(Dataset entries)
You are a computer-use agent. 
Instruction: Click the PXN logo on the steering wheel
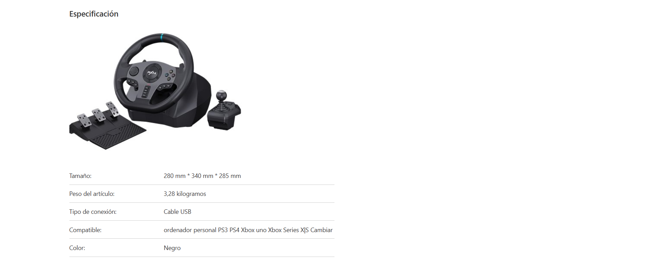click(x=152, y=73)
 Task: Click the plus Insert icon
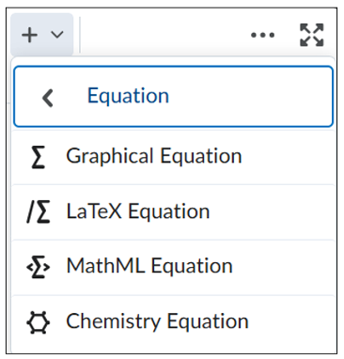click(x=30, y=35)
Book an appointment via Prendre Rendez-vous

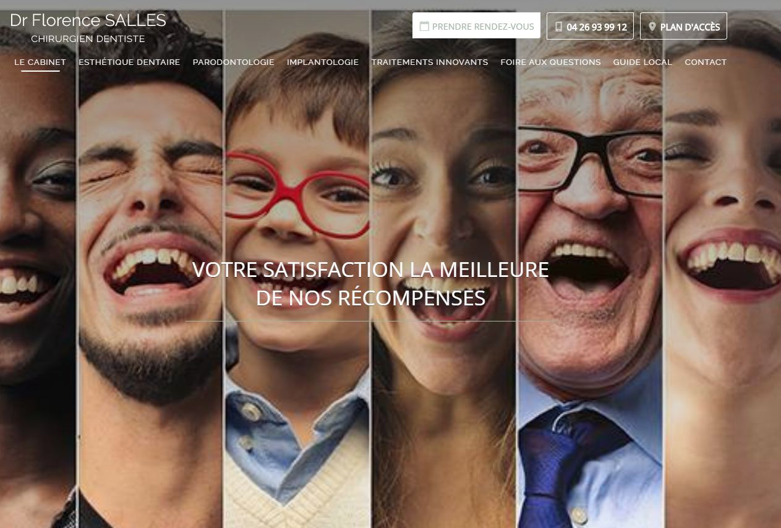tap(476, 25)
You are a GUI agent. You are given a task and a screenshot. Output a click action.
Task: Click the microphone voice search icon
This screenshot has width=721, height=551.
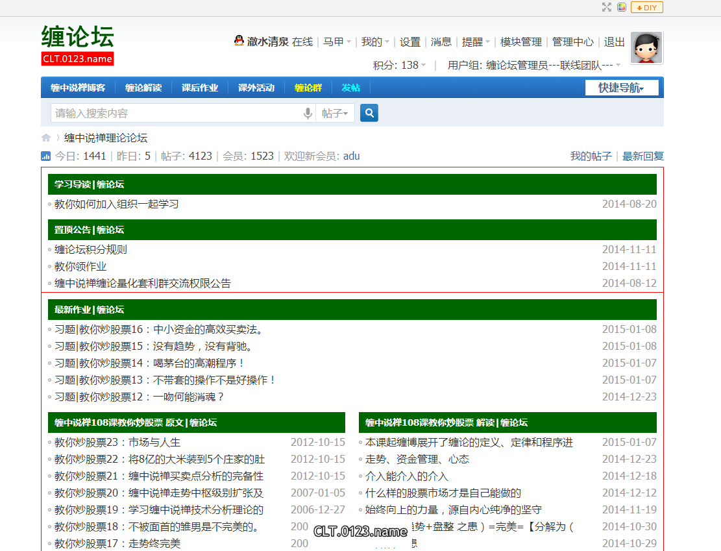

**Problem description:** Copy out each line of the records where the word "screenshot" appears.

**Result for this exercise:**
You are a GUI agent. You are given a task and a screenshot. Output a click action.
This screenshot has width=721, height=551.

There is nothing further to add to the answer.